Die Neuregelung kann die Versorgungsanwartschaften der Ehefrau verbessert haben. Diese hat während der Ehezeit zwei Kinder geboren. Die Auskunft der weiteren Beteiligten über die in der gesetzlichen Rentenversicherung erworbenen Anwartschaften der Ehefrau (nach dem bis zum 31. Dezember 1985 geltenden Recht) ergibt, daß die ersten zwölf Kalendermonate nach Ablauf des Monats der jeweiligen Geburt bisher weder mit Beiträgen belegt noch auf andere Weise versicherungsrechtlich berücksichtigt worden sind. Da andererseits der Ehemann in den fraglichen Zeiträumen Pflichtbeiträge geleistet hat, spricht dies dafür, daß die Kindererziehungszeiten nicht ihm zugute kommen, sondern die Anwartschaften der Ehefrau erhöhen. Hat diese jedoch werthöhere Anwartschaften, als nach den bisher erteilten Auskünften zugrundegelegt worden ist, kann die Splittingentscheidung davon nicht unberührt bleiben, da der Ausgleichsbetrag sich dann zugunsten des Ehemannes vermindert.

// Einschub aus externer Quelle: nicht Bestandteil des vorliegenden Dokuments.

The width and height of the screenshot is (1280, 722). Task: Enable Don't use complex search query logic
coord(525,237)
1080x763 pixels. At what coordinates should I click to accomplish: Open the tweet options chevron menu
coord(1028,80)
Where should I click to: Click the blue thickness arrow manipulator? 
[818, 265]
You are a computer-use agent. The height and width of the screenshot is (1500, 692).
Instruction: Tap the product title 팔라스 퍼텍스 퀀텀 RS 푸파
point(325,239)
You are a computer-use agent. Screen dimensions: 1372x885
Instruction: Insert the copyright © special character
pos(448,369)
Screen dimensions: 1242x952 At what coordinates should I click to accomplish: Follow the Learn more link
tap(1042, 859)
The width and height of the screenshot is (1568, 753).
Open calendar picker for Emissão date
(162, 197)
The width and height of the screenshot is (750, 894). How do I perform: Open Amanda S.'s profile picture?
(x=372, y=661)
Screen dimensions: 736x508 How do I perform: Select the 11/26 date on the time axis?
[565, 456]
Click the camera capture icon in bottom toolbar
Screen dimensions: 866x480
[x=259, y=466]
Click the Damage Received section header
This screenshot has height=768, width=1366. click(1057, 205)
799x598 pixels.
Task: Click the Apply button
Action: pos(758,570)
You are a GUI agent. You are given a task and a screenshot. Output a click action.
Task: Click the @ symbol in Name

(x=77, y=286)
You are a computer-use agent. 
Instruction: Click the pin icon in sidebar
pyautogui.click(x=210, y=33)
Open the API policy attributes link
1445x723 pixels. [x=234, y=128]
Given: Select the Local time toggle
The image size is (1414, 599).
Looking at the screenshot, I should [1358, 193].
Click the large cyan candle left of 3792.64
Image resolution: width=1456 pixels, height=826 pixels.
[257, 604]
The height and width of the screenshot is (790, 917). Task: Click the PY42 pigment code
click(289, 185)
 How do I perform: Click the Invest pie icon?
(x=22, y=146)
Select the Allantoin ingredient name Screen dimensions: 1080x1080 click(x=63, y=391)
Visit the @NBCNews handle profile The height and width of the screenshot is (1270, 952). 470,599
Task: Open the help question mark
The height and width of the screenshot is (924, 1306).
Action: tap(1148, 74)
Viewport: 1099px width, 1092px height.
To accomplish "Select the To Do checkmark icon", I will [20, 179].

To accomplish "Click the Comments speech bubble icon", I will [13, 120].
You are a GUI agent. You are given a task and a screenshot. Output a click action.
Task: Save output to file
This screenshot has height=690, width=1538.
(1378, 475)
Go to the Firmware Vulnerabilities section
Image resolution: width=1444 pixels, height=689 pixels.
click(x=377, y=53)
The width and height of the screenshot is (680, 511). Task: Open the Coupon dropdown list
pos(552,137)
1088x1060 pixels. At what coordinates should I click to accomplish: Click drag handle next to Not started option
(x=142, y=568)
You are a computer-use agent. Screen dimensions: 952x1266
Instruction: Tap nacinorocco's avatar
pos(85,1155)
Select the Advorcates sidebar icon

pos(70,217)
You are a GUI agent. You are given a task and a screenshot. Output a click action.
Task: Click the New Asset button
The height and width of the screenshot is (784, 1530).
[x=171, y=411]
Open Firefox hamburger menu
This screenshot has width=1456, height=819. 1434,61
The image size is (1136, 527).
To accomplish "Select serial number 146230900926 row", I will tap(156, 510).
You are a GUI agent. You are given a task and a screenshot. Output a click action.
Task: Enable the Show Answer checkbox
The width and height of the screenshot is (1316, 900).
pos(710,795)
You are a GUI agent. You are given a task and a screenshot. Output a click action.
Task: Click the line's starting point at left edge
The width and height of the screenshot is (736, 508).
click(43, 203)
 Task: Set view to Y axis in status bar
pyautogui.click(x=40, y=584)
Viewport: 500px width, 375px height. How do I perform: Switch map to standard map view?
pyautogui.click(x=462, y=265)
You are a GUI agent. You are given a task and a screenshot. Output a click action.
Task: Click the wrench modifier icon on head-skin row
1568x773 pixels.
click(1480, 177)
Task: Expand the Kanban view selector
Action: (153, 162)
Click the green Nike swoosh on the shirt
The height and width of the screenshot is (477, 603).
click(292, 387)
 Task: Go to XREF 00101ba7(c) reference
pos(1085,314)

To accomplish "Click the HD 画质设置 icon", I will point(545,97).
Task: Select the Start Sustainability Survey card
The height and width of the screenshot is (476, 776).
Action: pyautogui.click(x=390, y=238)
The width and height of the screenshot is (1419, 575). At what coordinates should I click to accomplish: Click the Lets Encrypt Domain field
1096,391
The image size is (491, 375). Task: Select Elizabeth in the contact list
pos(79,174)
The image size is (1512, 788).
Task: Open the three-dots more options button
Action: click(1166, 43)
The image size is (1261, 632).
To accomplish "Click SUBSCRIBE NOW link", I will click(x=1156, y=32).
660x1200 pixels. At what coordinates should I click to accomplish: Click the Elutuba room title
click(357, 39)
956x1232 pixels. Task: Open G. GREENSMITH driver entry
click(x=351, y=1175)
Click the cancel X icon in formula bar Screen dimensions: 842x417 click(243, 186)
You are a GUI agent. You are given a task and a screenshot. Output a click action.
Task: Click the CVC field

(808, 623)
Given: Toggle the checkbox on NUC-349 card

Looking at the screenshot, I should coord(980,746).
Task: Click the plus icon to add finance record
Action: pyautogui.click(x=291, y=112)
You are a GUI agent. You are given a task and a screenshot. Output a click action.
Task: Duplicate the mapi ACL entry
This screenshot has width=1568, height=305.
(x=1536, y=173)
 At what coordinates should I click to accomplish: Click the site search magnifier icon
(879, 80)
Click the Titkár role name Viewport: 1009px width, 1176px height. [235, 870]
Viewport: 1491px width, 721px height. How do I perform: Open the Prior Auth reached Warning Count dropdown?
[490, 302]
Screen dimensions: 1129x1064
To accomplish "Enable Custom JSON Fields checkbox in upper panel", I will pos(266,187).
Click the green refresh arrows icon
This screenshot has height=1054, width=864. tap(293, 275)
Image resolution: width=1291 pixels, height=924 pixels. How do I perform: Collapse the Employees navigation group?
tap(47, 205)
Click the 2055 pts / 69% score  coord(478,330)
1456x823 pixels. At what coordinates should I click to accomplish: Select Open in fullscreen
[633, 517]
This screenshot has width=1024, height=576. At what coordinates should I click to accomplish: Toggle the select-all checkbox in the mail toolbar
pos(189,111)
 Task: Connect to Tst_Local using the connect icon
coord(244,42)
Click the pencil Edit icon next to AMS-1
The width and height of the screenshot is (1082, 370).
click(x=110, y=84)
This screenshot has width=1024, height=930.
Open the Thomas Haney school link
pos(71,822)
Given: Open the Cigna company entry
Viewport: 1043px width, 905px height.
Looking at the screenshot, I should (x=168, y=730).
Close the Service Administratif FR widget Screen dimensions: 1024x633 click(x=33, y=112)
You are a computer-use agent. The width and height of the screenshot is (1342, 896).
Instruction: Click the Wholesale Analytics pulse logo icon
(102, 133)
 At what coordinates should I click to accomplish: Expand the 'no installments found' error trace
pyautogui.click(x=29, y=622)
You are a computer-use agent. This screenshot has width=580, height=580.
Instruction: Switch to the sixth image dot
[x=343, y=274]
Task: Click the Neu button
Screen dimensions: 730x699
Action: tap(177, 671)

Beim Versorgungsausgleich ist die Erhöhung des Anspruchs auf Altersruhegeld durch die Anrechnung von Kindererziehungszeiten auch dann zu berücksichtigen, wenn das Ehezeitende zeitlich vor dem Inkrafttreten des HEZG liegt. Insoweit kann nichts anderes gelten als bei Gesetzesänderungen, die eine Herabsetzung eines Versorgungsanspruchs bewirken. Für solche Fälle hat der Senat bereits wiederholt entschieden, daß Veränderungen, die aufgrund gesetzlicher Neuregelungen nach dem nur aus praktischen Gründen gewählten Stichtag „Ehezeitende“ bis zur gerichtlichen Entscheidung (auch des Bundesgerichtshofs) eintreten, im Versorgungsausgleich berücksichtigt werden müssen. Denn andernfalls würde in grundrechtlich geschützte Versorgungs- oder Rentenansprüche in einer Weise eingegriffen, die durch das sie verfassungsrechtlich allein legitimierende Halbteilungsprinzip nicht mehr gedeckt ist (vgl. BGHZ 90, 52 zur Änderung der Kürzungsvorschriften bei gleichzeitigem Bezug von Beamtenversorgung und Rente; Senatsbeschlüsse vom 12. Juli 1984 - IVb ZB 67/83 - FamRZ 1984, 992 zum Wegfall des örtlichen Sonderzuschlags für Beamte in Berlin; vom 5. Februar 1986 - IVb ZB 728/81 - zur Veröffentlichung bestimmt - zur Kürzung des Altersruhegeldes durch § 1260 c Abs. 1 RVO). Der Grundsatz der Halbteilung würde in gleicher Weise verletzt, wenn unberücksichtigt bliebe, daß durch eine Gesetzesänderung zwischen Ehezeitende und gerichtlicher Entscheidung nicht die Versorgungsanwartschaften des Ausgleichspflichtigen verringert, sondern die des ausgleichsberechtigten Ehegatten erhöht worden sind.

3. Der Senat ist nicht in der Lage, selbst abschließend in der Sache zu entscheiden. Denn zur Prüfung, ob und inwieweit sich die Gesetzesänderung auf die Rentenanwartschaften der Ehefrau auswirkt (vgl. dazu Bergner NJW 1986, 217, 223), bedarf es weiterer tatsächlicher Feststellungen. Das veranlaßt die Zurückverweisung der Sache an das Oberlandesgericht.